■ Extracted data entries
========
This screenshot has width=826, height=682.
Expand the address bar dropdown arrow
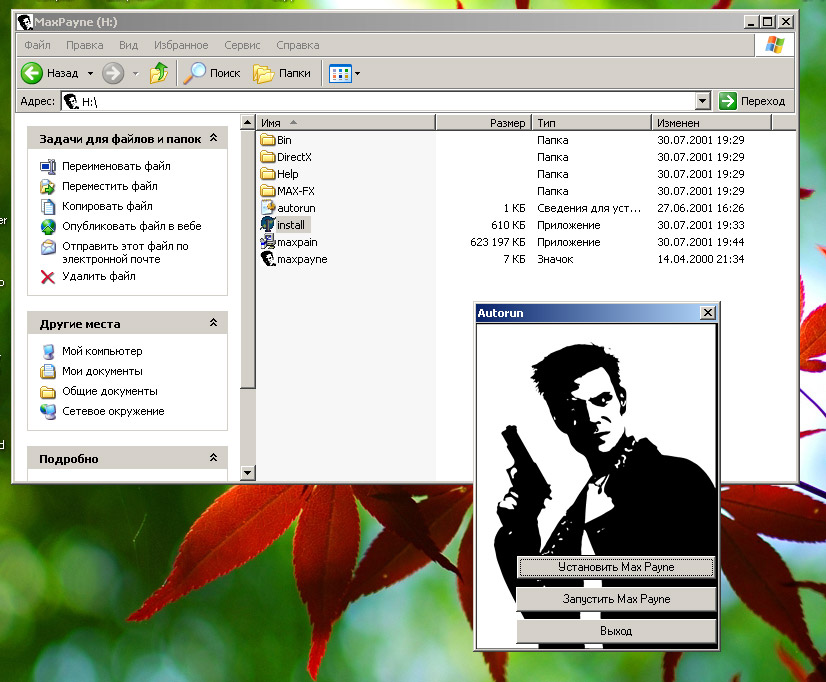click(x=702, y=101)
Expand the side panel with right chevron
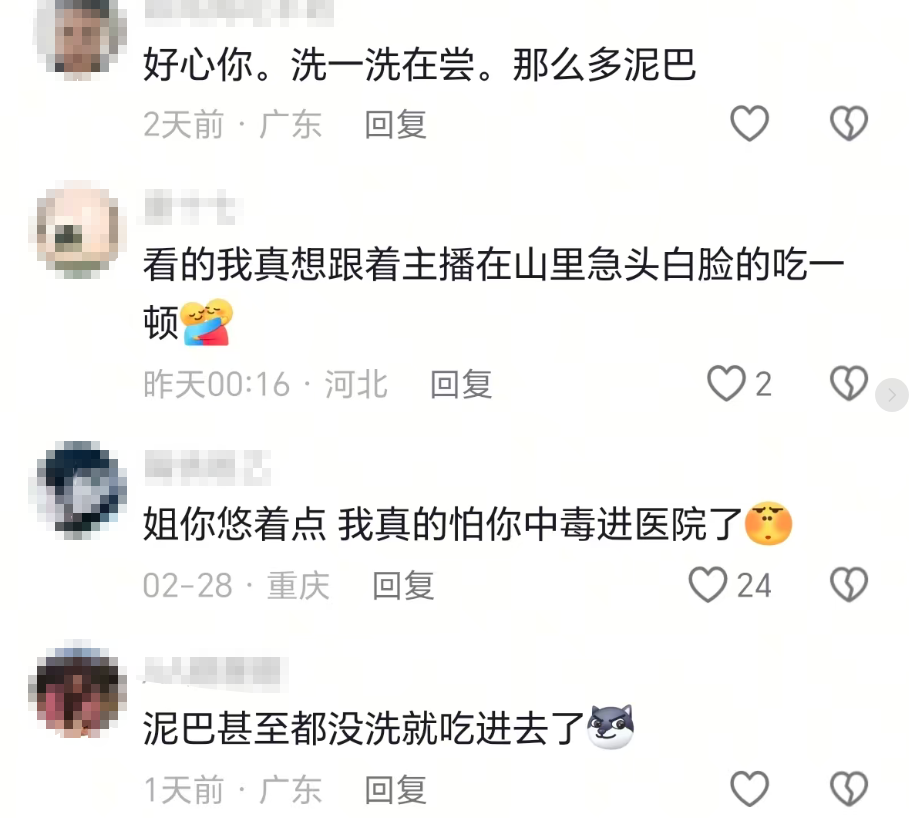 (892, 395)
========
■ WHAT IS NEEDED
Please write out all the data word for word, but keep every picture out.

■ ANSWER FOR THIS EXERCISE
This screenshot has width=826, height=682.
Expand the address bar dropdown arrow
click(x=702, y=101)
Expand the side panel with right chevron
 (892, 395)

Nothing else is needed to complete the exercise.